Die Ausdehnung ist zwar nicht direkt anschaubar, aber das hindert nicht, zur Einsicht zu gelangen, wie sie geartet ist und dass jedes Stück Ausdehnung sich immer weiter teilen lässt.

Aber wie verhält sich diese Einsicht zur Vorstellung der Ausdehnung, welche die äußere Wahrnehmung offensichtlich mitprägt? Das Wissen um die unendliche Teilbarkeit kann durchaus fehlen, und Fichte geht so weit zu sagen, dass die Menschen vor Kant diese Einsicht gar nicht hatten (aber natürlich unbewusst gebrauchten) (vgl. ebd. S 293 Z 17)

Das „unendliche Vermögen zu theilen“ ist nicht etwas, was sich aus der Ausdehnung erschließen lässt, ja, die Vorstellung der Ausdehnung bzw. der Ausgedehntheit der sinnlichen Qualitäten ist im Grunde nichts anderes als die Vorstellung dieses unendlichen Vermögens (zu teilen) selbst. 

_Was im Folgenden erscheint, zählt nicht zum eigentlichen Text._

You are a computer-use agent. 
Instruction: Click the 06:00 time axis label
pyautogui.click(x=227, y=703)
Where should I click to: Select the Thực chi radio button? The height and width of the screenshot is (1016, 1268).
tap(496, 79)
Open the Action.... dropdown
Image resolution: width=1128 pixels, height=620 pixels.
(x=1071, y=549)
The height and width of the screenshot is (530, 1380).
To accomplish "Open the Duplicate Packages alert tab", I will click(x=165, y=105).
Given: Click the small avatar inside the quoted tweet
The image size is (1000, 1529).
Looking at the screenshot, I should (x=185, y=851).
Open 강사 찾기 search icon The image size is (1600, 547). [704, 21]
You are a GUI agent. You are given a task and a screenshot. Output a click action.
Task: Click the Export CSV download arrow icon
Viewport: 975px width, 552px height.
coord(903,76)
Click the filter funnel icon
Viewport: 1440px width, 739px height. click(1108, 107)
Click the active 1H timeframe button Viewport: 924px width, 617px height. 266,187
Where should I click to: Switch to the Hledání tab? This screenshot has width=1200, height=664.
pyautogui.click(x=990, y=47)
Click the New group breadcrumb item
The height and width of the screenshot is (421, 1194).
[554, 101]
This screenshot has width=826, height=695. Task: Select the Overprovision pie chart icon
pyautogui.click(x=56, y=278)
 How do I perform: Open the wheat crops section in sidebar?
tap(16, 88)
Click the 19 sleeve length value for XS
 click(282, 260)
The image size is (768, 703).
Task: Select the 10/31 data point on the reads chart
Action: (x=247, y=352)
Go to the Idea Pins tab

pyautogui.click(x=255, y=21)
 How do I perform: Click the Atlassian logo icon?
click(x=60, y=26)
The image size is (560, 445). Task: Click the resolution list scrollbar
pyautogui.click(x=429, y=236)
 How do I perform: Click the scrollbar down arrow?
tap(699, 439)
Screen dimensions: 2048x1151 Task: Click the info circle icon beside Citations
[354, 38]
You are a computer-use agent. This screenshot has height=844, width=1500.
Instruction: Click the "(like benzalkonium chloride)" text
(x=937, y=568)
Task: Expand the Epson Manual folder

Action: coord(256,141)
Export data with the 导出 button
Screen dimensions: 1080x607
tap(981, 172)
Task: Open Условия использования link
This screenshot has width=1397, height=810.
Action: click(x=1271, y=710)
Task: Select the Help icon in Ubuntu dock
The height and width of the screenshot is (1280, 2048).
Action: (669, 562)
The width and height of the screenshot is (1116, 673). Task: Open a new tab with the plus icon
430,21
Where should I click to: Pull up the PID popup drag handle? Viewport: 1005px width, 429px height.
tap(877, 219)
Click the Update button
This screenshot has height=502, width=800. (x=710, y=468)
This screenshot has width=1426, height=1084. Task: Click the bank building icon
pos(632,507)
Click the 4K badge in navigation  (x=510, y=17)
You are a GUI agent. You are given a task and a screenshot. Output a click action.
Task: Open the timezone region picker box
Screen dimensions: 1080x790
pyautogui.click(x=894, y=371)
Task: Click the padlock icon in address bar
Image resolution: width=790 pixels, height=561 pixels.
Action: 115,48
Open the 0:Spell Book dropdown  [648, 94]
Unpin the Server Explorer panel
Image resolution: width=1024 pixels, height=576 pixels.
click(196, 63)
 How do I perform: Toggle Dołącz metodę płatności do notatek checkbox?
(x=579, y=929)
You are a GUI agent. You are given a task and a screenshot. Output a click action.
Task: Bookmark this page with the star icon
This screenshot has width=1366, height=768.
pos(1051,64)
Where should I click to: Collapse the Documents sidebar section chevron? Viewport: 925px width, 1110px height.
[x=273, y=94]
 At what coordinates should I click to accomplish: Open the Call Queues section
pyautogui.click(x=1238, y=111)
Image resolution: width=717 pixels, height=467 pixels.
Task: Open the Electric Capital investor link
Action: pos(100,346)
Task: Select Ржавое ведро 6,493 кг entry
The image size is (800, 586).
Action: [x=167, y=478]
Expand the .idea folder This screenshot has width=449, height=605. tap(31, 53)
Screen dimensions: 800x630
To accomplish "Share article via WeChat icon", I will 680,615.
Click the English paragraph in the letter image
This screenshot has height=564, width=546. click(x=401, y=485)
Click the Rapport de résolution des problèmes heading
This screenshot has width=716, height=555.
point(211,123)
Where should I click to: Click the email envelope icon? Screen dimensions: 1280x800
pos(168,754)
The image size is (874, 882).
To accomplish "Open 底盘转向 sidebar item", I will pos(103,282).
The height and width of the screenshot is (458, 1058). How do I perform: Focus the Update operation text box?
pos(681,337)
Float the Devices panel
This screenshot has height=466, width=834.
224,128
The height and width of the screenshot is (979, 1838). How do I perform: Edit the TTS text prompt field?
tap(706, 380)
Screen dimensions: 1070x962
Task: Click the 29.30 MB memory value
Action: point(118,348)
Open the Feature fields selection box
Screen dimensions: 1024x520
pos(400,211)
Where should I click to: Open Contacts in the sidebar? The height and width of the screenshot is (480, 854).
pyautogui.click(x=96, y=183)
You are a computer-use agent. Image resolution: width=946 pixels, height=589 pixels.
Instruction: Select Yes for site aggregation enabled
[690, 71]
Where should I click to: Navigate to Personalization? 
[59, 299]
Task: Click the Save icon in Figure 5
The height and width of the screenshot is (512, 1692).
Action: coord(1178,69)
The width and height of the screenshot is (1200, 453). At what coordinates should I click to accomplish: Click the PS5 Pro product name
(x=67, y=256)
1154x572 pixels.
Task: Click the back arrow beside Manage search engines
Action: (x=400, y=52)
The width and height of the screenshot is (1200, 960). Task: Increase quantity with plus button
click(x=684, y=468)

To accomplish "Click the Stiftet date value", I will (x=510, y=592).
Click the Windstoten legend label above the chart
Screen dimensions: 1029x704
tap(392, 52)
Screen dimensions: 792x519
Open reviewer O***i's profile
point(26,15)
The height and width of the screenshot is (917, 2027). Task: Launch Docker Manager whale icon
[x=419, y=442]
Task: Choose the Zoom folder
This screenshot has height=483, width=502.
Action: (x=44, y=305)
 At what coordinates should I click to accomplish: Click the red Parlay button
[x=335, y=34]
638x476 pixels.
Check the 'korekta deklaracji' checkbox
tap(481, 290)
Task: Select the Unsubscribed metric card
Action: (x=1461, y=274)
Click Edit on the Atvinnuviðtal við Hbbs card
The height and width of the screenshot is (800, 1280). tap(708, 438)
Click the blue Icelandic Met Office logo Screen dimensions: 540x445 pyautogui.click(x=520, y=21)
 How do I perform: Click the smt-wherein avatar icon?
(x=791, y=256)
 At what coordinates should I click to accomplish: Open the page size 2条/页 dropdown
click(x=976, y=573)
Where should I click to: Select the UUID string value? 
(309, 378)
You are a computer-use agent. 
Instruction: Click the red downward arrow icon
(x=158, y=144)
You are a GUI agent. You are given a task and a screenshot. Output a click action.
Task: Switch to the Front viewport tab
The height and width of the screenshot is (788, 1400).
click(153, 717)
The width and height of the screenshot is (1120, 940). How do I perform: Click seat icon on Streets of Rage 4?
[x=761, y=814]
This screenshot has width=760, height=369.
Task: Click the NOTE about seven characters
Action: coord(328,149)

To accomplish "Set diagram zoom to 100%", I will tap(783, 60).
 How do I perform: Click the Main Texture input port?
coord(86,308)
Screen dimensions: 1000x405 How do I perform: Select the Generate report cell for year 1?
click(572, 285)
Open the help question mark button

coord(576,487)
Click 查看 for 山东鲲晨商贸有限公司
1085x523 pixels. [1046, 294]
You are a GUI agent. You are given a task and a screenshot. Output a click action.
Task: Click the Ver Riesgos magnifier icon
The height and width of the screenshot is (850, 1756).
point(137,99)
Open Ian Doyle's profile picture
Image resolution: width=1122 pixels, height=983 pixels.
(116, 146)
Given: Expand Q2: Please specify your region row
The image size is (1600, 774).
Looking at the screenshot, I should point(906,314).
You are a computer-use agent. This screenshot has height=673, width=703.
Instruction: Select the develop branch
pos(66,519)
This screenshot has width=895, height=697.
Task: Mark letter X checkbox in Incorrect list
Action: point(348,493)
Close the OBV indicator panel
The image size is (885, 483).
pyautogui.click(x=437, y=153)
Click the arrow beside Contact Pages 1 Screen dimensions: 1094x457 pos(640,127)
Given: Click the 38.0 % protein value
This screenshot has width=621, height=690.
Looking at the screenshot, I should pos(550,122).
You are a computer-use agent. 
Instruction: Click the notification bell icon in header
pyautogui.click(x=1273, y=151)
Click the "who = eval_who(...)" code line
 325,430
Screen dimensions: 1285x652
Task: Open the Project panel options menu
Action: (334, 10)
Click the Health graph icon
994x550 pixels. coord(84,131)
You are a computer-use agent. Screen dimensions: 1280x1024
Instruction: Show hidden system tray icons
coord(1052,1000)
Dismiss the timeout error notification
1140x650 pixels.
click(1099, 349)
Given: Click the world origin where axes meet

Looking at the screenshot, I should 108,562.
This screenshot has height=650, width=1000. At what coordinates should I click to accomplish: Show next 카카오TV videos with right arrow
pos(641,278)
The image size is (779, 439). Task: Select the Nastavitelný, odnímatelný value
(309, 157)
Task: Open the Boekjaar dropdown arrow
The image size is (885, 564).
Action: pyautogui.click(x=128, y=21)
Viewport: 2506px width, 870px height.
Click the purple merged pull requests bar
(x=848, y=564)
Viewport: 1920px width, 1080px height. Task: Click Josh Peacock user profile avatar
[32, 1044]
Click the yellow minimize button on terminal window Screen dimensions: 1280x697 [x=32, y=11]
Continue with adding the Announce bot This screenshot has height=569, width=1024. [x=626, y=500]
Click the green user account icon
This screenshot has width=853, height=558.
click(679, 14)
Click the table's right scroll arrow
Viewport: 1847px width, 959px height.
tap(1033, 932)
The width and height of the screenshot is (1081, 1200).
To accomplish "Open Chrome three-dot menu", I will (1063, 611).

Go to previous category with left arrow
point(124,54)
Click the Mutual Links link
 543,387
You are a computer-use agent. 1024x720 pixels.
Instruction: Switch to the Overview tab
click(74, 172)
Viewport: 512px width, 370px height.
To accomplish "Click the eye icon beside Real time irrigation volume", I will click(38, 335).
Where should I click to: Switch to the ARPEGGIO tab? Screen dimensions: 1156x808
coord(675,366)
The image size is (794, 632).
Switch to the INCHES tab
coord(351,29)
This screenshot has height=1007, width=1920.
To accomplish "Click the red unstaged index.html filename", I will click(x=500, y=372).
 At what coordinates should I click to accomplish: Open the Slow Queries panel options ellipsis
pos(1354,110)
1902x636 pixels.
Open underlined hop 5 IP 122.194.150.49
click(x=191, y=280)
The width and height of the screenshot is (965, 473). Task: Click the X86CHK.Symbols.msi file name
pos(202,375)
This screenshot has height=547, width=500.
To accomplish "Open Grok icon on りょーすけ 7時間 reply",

Die entscheidende Beschreibung, aber nur so hingesagt und vorallem ab der 6. Vorlesung erst richtig begründet, fällt hier bereits in der 3. Vorlesung (tlw. auch schon in der 2. Vorlesung): Die Ausdehnung ist in einem Bild, in einem Schema gefasst. „In der Ausdehnung erscheint es als Bild, Schema des unendlichen Vermögens zu theilen.“ (ebd. S 293  Z 8)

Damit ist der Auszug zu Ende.